Téléphones et internet rassemblent

Publié le 08/10/2010
En Lorraine, plusieurs villes ont été touchées hier par la mobilisation lycéenne orchestrée dans tout le pays via Facebook et autres SMS.
Téléphones et internet rassemblent
Téléphones et internet rassemblent
En Lorraine, plusieurs villes ont été touchées hier par la mobilisation lycéenne orchestrée dans tout le pays via Facebook et autres SMS.

 

« Facebook et les SMS sont pour nous un moyen de diffusion très efficace » reconnaît Victor Colombani, président de l'union national des lycéens, qui a lancé un appel pour « une immense mobilisation pour le 12 octobre ». Mais les lycéens ont pris de l'avance.

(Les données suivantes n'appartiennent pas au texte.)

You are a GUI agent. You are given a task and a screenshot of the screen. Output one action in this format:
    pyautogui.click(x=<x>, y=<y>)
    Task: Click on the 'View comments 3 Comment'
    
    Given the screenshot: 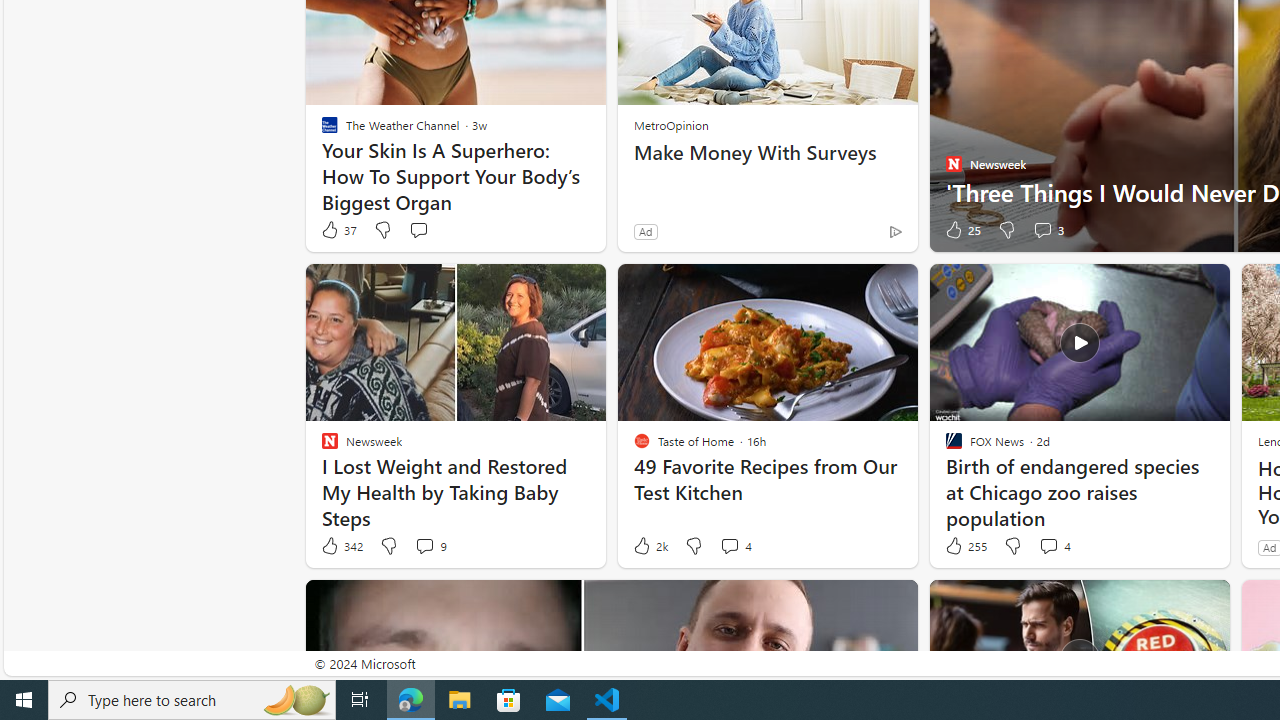 What is the action you would take?
    pyautogui.click(x=1041, y=229)
    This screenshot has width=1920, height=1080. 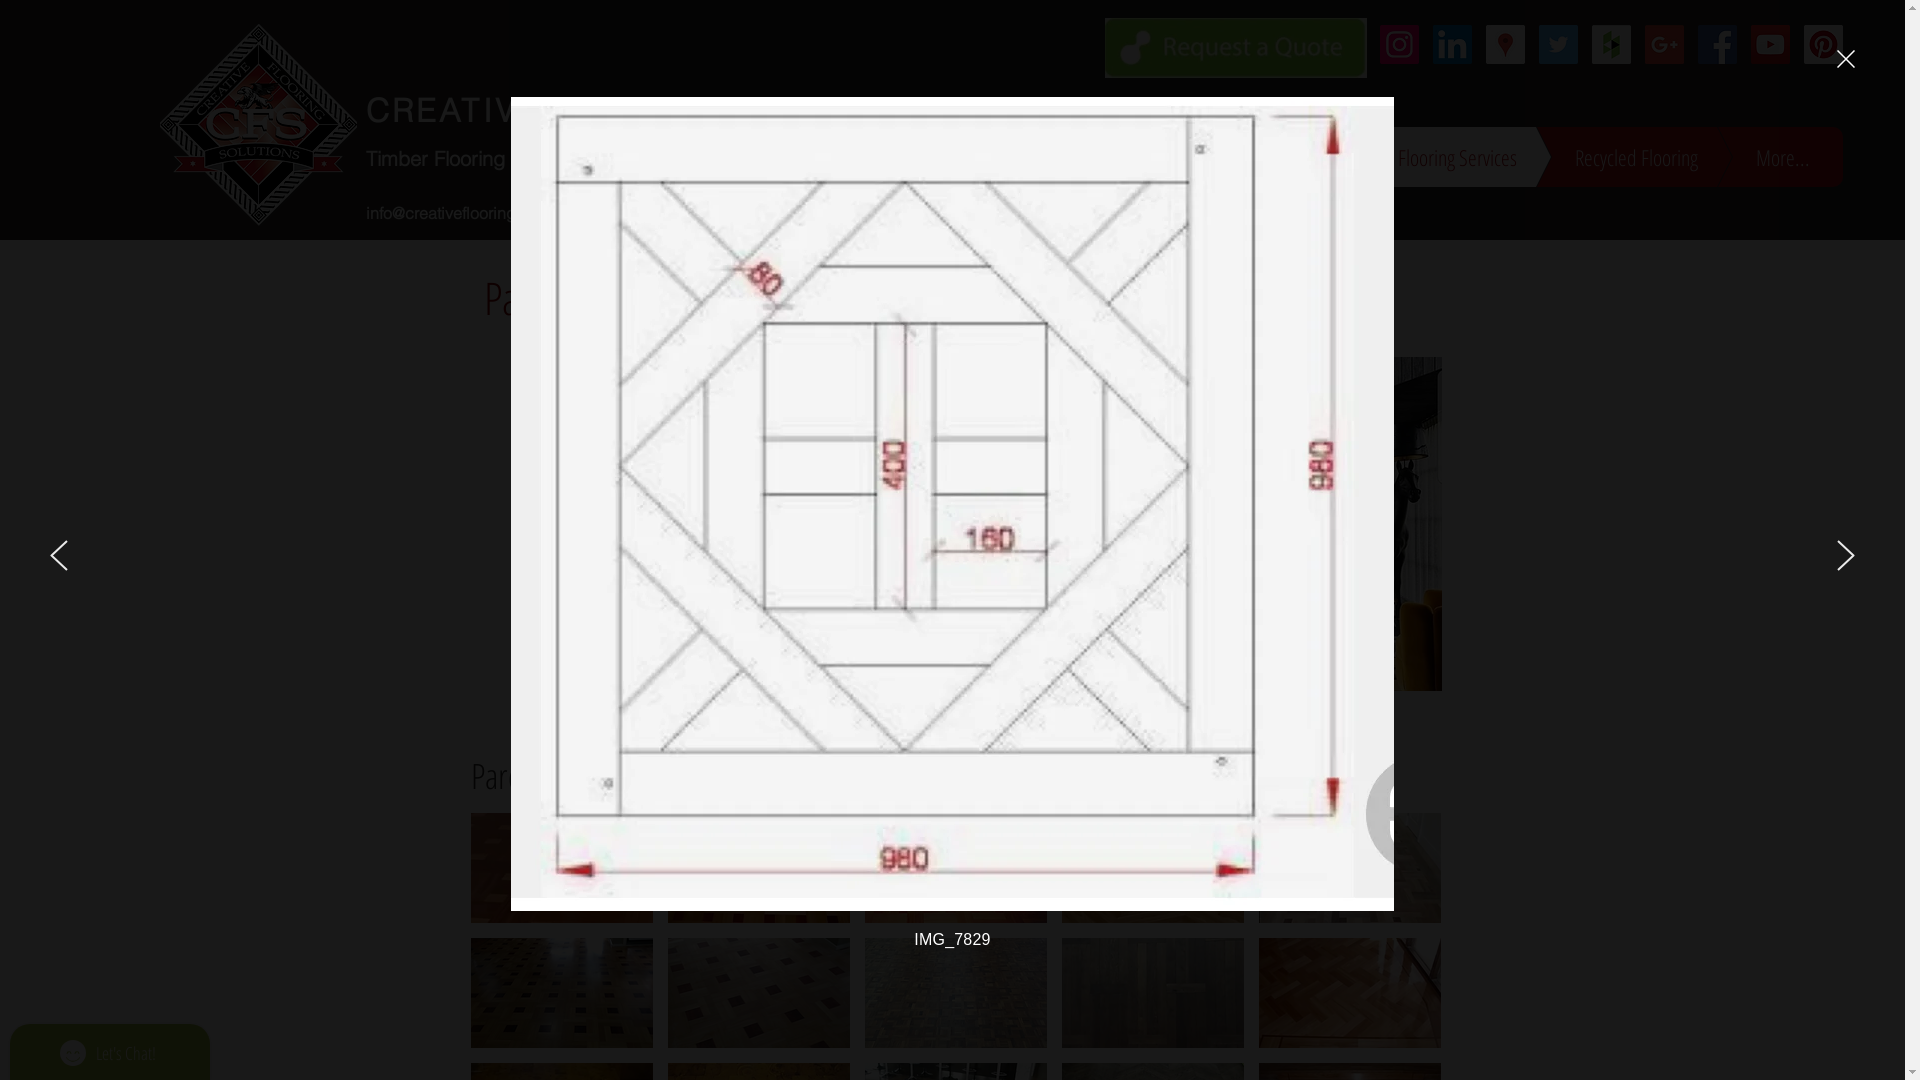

Le message général, pourfendant la réforme des retraites, a été envoyé via Facebook aux « amis ». Puis le message s'est propagé à la vitesse de l'éclair, se diluant dans les méandres du réseau social et des SMS diffusés en envois groupés. « Le message était d'organiser des assemblées générales pour s'organiser et fonctionner de façon démocratique », poursuit Victor Colombani, conscient des limites et des dangers d'une mobilisation virtuelle. De fait, les jeunes se sont retrouvés partout en France, sans leader et sans mots d'ordre fédérateurs. Ces mouvements spontanés ont mis les forces de l'ordre devant le fait accompli. Ainsi à Verdun, la journée a débuté par la tournée d'une cinquantaine de lycéens dans les établissements de la ville. Au plus fort de la journée, la manifestation comptait 400 personnes. Une minorité d'éléments incontrôlables a profité du rassemblement pour briser des vitrines, bousculer les chaises des terrasses sorties et renverser des poubelles. A Saint-Avold, 400 lycéens ont défilé dans un calme relatif (lire notre reportage). A Sarrebourg, la spontanéité du mouvement n'a pas laissé le temps de confectionner des banderoles. La manifestation sans mot d'ordre, réunissant 300 élèves du lycée Mangin, s'est cependant déroulée sans incident, grâce notamment à une jeune fille, Clara, qui a multiplié les appels au calme.
Ni Metz ni Nancy

Etrangement, Metz et Nancy n'ont pas été touchés par ces manifestations, contrairement à Besançon, Belfort, Lorient, Toulon, Le Creusot, Rodez... Hier, au coeur de la manifestation parisienne, Victor Colombani estimait « la mobilisation à plus de 100 000 manifestants ». Il y voit le présage d'une mobilisation massive des jeunes le 12 octobre prochain. « Ils ont leur place dans le cortège », estime Alain Gatti, secrétaire régional de la CFDT Lorraine. L'enseignant qu'il était se dit néanmoins « mal à l'aise devant le risque d'instrumentalisation des jeunes ». Denis Pesce, secrétaire de la CGT Moselle, y voit « la conscience politique d'une jeunesse face à la difficulté de la situation qui les attend ».